Julia Jacklin


It’s hard to believe Julia Jacklin is from the Blue Mountains in Australia; it’s much easier to believe that she’s from Nashville or Austin, or anywhere in the deep South of America. You see, Jacklin is a bit of an alt-country superstar, and when she sings she sounds for all the money in the world like she grew up hollering country standards on the front porch of a wooden house in a little town in Texas. That illusion is only shattered when she speaks to the audience in a broad Aussie accent, telling us that the gorgeous ‘LA Dream’ was written whilst she was backpacking around America, where she fell for a guy she’d spent just 5 days with, “and he moved to Australia for me…surprisingly those 5 days didn’t work out in the long run,” she deadpans endearingly.

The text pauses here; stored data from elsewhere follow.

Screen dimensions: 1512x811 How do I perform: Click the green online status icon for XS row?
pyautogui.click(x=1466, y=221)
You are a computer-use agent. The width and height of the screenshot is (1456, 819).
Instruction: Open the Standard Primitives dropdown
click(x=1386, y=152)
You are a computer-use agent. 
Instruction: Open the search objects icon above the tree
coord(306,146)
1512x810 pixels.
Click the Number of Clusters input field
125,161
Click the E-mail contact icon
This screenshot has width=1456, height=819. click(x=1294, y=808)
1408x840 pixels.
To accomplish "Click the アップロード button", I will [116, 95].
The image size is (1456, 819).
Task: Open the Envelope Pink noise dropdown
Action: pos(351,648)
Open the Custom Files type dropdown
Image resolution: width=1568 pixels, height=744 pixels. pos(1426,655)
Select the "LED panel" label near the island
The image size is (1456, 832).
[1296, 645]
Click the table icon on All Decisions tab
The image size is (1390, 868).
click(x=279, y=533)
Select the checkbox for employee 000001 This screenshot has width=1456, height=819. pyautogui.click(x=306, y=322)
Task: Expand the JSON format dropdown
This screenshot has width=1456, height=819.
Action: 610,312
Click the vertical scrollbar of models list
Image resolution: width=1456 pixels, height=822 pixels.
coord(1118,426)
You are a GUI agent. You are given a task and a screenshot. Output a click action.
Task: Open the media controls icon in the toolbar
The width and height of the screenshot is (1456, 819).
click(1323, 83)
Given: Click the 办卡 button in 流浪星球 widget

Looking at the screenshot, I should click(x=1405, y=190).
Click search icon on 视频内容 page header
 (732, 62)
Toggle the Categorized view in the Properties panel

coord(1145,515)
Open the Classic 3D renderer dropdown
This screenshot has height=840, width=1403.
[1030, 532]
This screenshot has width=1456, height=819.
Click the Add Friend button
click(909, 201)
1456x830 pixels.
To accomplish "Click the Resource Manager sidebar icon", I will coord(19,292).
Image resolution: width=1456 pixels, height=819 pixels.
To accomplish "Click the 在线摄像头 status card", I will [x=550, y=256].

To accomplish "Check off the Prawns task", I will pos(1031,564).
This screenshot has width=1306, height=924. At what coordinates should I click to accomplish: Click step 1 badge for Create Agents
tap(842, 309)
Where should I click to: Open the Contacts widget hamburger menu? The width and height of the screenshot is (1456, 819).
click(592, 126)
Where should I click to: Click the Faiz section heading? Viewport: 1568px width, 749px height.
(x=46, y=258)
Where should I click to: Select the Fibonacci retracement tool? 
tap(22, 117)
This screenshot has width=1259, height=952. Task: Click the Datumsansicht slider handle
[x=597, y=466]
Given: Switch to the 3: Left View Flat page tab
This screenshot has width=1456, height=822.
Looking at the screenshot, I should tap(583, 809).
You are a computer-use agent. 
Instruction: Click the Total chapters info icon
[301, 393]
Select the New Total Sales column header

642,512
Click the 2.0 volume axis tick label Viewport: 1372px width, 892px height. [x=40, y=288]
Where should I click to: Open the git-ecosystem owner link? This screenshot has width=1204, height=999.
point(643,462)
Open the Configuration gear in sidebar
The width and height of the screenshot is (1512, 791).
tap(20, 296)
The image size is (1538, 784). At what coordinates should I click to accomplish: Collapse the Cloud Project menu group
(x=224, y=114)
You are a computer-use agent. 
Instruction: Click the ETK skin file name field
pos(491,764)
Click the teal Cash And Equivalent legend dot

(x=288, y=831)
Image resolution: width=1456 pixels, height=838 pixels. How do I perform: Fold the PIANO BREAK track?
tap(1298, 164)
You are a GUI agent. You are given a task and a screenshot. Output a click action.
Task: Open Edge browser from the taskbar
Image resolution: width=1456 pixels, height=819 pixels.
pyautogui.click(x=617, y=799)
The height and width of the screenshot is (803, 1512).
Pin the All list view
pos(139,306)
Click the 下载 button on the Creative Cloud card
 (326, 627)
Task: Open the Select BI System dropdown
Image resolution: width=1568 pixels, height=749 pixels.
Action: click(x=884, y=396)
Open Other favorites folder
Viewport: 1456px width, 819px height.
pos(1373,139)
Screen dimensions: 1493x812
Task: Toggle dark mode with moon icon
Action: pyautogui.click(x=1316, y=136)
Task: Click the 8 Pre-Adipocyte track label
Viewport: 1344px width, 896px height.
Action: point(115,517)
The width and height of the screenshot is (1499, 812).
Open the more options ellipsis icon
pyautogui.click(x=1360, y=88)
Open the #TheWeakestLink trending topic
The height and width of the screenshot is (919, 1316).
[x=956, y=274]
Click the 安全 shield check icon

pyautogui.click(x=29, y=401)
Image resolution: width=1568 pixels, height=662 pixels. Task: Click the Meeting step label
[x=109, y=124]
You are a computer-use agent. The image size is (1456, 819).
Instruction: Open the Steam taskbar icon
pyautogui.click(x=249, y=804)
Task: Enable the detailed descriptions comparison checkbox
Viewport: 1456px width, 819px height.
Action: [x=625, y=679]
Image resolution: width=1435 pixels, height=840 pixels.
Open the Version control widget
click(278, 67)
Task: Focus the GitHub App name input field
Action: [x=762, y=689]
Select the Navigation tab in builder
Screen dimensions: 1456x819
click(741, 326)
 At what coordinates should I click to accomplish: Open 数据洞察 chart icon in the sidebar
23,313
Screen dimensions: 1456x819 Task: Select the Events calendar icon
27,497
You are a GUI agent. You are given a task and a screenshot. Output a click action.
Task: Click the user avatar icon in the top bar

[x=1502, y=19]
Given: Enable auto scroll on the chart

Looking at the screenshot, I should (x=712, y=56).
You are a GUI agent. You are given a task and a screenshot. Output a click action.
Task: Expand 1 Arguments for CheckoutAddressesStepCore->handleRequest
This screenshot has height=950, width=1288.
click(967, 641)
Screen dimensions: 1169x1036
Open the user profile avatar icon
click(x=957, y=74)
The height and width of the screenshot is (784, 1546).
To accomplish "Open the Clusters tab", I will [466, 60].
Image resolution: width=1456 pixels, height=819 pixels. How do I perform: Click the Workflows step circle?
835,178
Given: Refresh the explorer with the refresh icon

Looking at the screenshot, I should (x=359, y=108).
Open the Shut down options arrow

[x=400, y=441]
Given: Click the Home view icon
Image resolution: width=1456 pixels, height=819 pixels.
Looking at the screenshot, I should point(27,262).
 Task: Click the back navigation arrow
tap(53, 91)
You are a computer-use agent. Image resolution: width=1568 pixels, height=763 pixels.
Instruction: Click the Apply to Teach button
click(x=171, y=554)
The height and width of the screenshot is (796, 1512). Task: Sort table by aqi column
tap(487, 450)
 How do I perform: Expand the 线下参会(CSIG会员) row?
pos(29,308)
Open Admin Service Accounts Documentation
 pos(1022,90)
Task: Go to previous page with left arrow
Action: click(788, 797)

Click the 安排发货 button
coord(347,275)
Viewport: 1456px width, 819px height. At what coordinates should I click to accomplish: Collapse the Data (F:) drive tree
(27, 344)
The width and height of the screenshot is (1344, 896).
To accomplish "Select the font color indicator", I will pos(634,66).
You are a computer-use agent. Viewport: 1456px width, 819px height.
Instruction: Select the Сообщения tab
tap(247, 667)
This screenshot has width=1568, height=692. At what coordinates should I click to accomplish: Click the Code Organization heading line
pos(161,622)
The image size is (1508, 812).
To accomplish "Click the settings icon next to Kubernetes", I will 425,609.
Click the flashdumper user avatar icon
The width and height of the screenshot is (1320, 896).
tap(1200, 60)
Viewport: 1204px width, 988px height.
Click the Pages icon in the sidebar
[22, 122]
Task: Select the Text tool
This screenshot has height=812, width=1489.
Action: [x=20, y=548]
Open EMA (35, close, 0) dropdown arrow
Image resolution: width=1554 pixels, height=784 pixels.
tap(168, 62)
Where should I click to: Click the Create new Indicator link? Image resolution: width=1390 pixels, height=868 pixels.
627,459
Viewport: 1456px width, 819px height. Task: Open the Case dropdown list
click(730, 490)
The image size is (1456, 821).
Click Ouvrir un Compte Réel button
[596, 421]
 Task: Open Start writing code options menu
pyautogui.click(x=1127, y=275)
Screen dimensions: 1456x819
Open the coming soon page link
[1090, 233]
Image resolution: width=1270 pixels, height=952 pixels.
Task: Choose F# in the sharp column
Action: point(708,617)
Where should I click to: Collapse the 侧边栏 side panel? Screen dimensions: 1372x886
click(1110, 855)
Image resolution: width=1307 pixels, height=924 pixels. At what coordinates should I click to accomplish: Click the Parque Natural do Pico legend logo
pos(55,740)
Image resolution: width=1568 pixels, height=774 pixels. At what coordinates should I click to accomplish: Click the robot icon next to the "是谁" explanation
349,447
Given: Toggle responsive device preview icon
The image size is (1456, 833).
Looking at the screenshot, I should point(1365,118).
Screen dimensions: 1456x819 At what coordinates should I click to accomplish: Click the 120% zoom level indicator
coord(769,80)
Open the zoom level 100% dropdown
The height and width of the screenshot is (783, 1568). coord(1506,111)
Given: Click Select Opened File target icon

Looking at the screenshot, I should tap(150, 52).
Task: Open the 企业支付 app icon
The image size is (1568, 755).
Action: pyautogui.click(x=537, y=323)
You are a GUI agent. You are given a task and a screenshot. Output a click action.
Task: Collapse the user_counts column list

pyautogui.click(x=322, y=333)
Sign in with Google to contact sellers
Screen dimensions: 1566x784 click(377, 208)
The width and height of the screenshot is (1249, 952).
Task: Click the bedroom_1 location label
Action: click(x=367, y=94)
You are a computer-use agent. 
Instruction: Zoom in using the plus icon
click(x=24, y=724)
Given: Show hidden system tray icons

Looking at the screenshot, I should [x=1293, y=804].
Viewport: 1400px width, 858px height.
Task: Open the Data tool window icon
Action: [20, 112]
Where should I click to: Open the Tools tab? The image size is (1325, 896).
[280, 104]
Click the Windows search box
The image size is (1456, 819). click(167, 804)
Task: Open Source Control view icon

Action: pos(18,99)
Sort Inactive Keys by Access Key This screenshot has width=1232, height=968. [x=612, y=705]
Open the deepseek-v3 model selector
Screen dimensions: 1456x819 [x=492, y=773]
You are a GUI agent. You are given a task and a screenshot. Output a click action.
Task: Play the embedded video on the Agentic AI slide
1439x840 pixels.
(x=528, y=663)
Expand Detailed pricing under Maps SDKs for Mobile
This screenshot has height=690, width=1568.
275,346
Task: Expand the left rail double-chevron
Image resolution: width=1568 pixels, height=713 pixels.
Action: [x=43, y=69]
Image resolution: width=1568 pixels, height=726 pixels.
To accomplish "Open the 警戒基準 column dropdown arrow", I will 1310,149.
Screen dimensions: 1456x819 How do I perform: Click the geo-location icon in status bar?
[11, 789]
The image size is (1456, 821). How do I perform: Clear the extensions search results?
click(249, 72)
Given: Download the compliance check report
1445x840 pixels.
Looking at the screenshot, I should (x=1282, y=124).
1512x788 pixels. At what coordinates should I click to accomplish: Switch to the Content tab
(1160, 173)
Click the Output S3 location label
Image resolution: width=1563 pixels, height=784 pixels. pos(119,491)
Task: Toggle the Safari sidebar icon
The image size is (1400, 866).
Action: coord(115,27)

Endearing is a good word to describe Jacklin. On stage with a guitarist, bassist and a drummer (who, first time in the Northern Hemisphere, is worse for wear and has sworn off booze for the rest of his life – “like that’ll happen, eh”, Jacklin teases), with Jacklin herself also wielding a guitar and that voice. Oh, that voice. On the opening three tracks she’s in full on country-rocker mode, with ‘Leadlight’, ‘Cold Caller’ and ‘Coming of Age’ all hitting hard, her voice both angelic and old beyond her years (she’s just 27). But it’s when the band depart and leave her solo for ‘LA Dreams’ that it really comes into its own. Spotlighted, eyes closed, gently strumming her electric guitar, she’s utterly captivating as she sings of her doomed San Francisco romance. “Now I’m lying broken, like a dog after a fight, I guess I wasn’t made for your life” are the lines ringing out above the mesmerised heads of the crowd.

She repeats the trick towards the end of the night, playing the title track from her only album Don’t Let The Kids Win, which is the closest she comes to sounding like her compatriot Courtney Barnett, her lyrics shot with humour: “Don’t let the kids win, just let them fall, don’t want them growing up thinking two year olds are good at playing basketball,” before shattering you with “don’t let your grandmother die while you’re away, a cheap trip to Thailand isn’t going to make up for not saying goodbye.”

She treats us to some new songs: ‘Good Guy’ and ‘That’s Why I Love You!’, the latter a full rock and roller that gets the crowd shuffling along. Her latest release, a double a-side, is represented by ‘Eastwick’, which might be the best thing she’s written so far. She claims it came to her the only time she’d ever watched Dancing With the Stars, Australia’s version of Strictly, to which someone from the crowd shouts, “my mum loves that…it’s shit”, which she giggles at and agrees with. ‘Eastwick’ is such a brilliant piece of song writing, I implore you to seek it out immediately, and live it doesn’t disappoint either.

After a brief sojourn off stage, the band return with Jacklin for an extended ‘Hay Plain’, which starts off as a gorgeous solo effort before hurtling into a wig out, all four musicians rocking out in a triumphant finale. Jacklin told us earlier that this was the final leg of touring to support her debut album, so if she never makes a record again this’ll be the last time we’ll ever see her; said with a wry smile, I doubt very much she won’t be round these parts again with another superb slice of Aussie-alt-country, a new genre of which she is very much the superstar.